> _Task instructions_: From the first line of the records down to the one that holds "Click gear icon next to Xbox Live Game Save", transcribe each line exactly and add nothing.

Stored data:

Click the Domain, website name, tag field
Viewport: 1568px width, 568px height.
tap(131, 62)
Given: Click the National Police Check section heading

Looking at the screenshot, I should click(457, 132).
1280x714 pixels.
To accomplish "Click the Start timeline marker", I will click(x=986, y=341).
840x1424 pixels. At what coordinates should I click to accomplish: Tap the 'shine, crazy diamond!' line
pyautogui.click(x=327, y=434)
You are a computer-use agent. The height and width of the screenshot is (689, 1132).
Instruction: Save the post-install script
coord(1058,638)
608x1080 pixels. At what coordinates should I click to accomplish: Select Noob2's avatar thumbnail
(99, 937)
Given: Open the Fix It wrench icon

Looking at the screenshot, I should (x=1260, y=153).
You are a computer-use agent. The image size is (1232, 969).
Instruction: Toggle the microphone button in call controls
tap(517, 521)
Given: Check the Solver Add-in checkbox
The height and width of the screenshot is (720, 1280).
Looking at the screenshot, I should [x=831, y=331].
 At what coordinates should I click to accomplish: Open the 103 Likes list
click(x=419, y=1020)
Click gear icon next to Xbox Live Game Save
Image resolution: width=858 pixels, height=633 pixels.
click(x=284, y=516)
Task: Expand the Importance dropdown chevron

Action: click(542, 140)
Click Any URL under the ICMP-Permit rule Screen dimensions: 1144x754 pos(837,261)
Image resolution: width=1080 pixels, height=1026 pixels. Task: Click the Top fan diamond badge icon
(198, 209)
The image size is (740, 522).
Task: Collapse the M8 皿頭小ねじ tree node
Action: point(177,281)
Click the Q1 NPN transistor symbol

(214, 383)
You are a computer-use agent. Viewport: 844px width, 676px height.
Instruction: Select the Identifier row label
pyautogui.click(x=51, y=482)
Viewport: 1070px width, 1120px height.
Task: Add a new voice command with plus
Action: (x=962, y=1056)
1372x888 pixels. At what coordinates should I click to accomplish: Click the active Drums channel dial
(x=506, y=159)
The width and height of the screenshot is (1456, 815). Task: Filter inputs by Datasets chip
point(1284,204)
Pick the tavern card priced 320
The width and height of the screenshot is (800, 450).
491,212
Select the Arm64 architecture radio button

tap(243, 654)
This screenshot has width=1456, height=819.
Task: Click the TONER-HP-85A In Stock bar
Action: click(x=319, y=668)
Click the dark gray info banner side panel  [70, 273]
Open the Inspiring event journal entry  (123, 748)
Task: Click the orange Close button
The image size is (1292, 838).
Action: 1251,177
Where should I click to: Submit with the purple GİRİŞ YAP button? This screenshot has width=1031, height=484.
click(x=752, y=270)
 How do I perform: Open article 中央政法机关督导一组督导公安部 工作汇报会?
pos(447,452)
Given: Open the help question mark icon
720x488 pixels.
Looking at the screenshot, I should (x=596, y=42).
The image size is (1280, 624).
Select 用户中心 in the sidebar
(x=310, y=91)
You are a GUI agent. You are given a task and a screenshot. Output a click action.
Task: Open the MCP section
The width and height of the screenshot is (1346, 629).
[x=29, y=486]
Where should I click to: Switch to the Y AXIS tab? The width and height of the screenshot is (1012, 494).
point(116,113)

> _Exercise solution_:
Click the Domain, website name, tag field
Viewport: 1568px width, 568px height.
tap(131, 62)
Given: Click the National Police Check section heading

Looking at the screenshot, I should click(457, 132).
1280x714 pixels.
To accomplish "Click the Start timeline marker", I will click(x=986, y=341).
840x1424 pixels. At what coordinates should I click to accomplish: Tap the 'shine, crazy diamond!' line
pyautogui.click(x=327, y=434)
You are a computer-use agent. The height and width of the screenshot is (689, 1132).
Instruction: Save the post-install script
coord(1058,638)
608x1080 pixels. At what coordinates should I click to accomplish: Select Noob2's avatar thumbnail
(99, 937)
Given: Open the Fix It wrench icon

Looking at the screenshot, I should (x=1260, y=153).
You are a computer-use agent. The image size is (1232, 969).
Instruction: Toggle the microphone button in call controls
tap(517, 521)
Given: Check the Solver Add-in checkbox
The height and width of the screenshot is (720, 1280).
Looking at the screenshot, I should [x=831, y=331].
 At what coordinates should I click to accomplish: Open the 103 Likes list
click(x=419, y=1020)
Click gear icon next to Xbox Live Game Save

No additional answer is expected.